If a line in the entries contains the string "Membres", include that line in your answer.

[MATERIAL FOR THE TASK]
- - - - -

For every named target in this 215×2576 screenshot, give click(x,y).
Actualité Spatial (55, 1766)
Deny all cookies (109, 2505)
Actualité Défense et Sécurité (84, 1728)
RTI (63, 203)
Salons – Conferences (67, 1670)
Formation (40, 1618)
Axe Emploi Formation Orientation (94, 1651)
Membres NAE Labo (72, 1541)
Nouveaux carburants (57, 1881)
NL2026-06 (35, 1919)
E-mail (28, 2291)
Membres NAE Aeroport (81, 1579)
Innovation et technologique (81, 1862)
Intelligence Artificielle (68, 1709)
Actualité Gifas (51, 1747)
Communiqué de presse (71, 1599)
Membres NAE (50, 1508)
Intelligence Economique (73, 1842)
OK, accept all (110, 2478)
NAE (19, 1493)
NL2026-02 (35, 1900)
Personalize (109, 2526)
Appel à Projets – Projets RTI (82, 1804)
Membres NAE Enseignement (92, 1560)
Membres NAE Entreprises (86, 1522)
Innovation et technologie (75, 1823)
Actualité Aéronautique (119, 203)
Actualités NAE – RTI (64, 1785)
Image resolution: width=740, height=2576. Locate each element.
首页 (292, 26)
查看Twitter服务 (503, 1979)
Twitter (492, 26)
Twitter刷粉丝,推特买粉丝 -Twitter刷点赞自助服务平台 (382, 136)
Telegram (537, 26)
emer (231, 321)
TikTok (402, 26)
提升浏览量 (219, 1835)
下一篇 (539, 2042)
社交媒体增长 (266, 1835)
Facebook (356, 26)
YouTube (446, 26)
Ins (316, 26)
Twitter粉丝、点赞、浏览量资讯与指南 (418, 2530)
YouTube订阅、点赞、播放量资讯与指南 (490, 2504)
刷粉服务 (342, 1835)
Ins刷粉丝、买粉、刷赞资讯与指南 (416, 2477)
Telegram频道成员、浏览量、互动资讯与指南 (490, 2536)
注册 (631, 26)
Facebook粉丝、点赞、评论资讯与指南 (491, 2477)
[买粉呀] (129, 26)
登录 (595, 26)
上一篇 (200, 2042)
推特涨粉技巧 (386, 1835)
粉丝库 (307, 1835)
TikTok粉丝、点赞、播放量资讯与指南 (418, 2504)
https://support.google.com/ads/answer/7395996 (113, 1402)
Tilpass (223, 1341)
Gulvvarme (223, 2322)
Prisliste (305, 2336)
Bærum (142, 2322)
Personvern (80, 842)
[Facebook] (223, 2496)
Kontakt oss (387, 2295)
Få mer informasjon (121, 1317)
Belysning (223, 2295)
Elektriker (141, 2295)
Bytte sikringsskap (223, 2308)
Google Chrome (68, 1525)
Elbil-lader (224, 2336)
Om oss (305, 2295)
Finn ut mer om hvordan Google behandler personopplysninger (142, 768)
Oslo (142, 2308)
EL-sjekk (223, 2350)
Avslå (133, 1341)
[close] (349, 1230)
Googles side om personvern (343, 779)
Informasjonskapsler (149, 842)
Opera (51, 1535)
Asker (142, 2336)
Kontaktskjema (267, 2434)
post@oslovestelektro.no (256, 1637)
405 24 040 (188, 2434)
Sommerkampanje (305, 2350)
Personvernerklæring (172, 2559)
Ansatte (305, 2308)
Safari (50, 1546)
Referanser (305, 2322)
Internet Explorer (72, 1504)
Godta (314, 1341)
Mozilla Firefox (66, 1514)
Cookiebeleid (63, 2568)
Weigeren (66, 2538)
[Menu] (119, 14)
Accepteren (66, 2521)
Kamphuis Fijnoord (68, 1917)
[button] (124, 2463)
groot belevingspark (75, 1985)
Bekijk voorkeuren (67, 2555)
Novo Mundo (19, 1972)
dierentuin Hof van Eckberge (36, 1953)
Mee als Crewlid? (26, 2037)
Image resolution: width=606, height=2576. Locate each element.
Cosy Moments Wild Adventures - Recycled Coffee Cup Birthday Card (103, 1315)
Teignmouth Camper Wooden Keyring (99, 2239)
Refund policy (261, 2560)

- - - - -

[ANSWER TO THE PROBLEM]
Membres NAE Labo (72, 1541)
Membres NAE Aeroport (81, 1579)
Membres NAE (50, 1508)
Membres NAE Enseignement (92, 1560)
Membres NAE Entreprises (86, 1522)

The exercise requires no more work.